The National Science Foundation recently announced a $42 million expansion of their grant program to historically black colleges and universities. This latest grant adds 14 new institutions to an NSF grant program that seeks to increase participation by minorities in science, mathematics, engineering, and technology. Each school will receive up to $3 million over a five-year period.

Total enrollment in engineering has been on a downward trend for almost 15 years, but minority enrollment has been slowly increasing, according to figures from the National Action Council for Minorities in Engineering. Yet African-American enrollment has recently fallen flat. The intent of the NSF grant is to stop that trend and boost the number of African-American engineering students.

Funds will go primarily towards developing internship programs, purchasing new technological equipment, professional development of faculty, and curricular reform and improvements. Internship opportunities are an important factor in encouraging minority students to get more involved in science and engineering. Giving educators the resources to conduct research and the time to take sabbaticals to work at industry jobs will eventually produce a more informed faculty, who can pass on information about the latest technological innovations to their students.

Howard University, one of the 14 schools, plans to use their $2.9 million grant to double the number of students graduating with bachelor of science degrees in the sciences, engineering, and mathematics in the next five years.

"This grant will allow us to expand our efforts in preparing more minority scientists, engineers and mathematicians for graduate level degrees," said Howard University provost Antoine Garibaldi, who is also the grant's principal director. "It will also help our faculty enhance their proficiency with emerging technologies."

—Kelly Gordon

alumni
When old acquaintances are forgotten

Ever get to wondering whatever happened to some old college chum you haven't seen in 20 years? Well, many university alumni offices are now setting up Web sites that allow members to track down and stay in touch with fellow alums. What's more, alumni associations are also using the Internet to keep in better contact with graduates and offer them a number of other services, including chat groups, school news, and even online courses.

"Really, for the first time at universities, large groups of people can be connected," says Michael Stoner, head of new media at Lipman Hearne Inc., a Chicago communications company that advises alumni groups on new technologies. Rensselaer Polytechnic Institute's AlumServ is an elaborate site that includes an executive job-search program, as well as a separate student and alumni database. Alumni can also apply for a Rensselaer credit card. Stanford University has created a Web portal that includes business and general news headlines and stock quotes.

Alumni associations realize that a high proportion of college grads, particularly those with tech backgrounds, have access to the Internet. For instance, of the 90,000 Massachusetts Institute of Technology alumni, 80 percent have online connections in their homes.

The most popular service so far is the searchable database. Bernard Harris Publishers, White Plains, N.Y., a longtime publisher of alumni directories, now creates and maintains alumni databases for associations. It manages 80 academic online communities, including Carnegie Mellon's.

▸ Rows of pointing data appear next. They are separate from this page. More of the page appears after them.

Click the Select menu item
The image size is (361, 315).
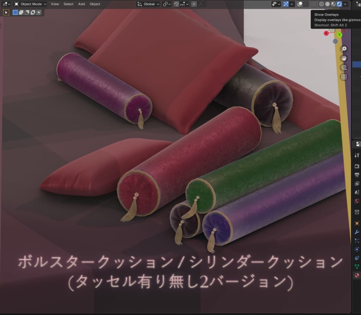(68, 4)
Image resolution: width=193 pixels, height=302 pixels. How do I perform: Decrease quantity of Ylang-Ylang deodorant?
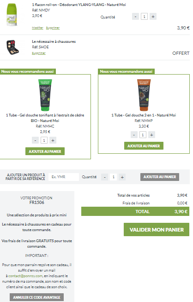tap(135, 17)
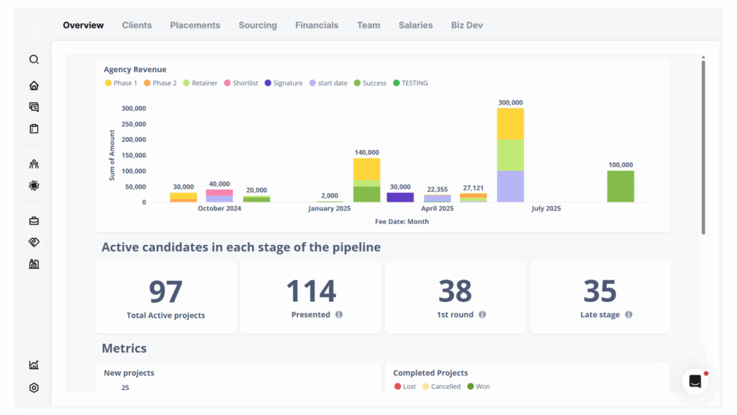This screenshot has width=737, height=415.
Task: Click the home icon in the sidebar
Action: click(33, 85)
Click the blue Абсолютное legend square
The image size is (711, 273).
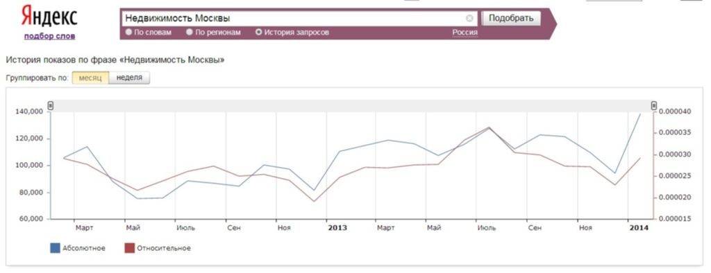(56, 248)
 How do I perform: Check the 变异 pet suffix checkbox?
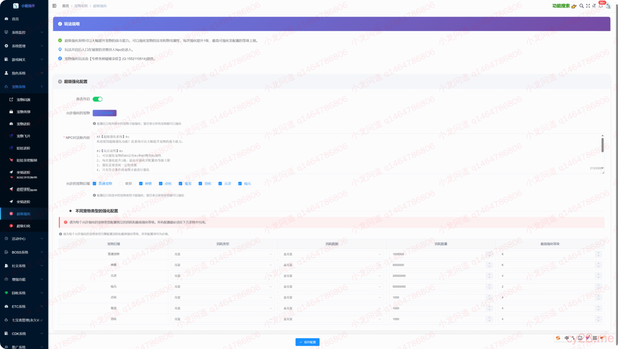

Andrew Shaindlin, executive director of the California Institute of Technology's alumni association, estimates his rather basic site costs about a quarter of the salary of one full-time staffer. There are plans afoot to upgrade the site, "but it would require a quantum increase in budget and attention before it becomes worthy of Caltech's technologically savvy alumni."

Indeed, some schools spend well into six figures to maintain their snazzy sites. There are ways of defraying costs, including advertising, and, of course, fund appeals. But association directors also know that e-mail appeals need to be kept to a minimum, else they'll begin to irritate the recipients. Caltech keeps its alumni association and development activities separate, though it uses the Web site to solicit membership to the dues-paying association. Notes Shaindlin: "I think people look on that as a service. If we were e-mailing them, however, it might be quite different."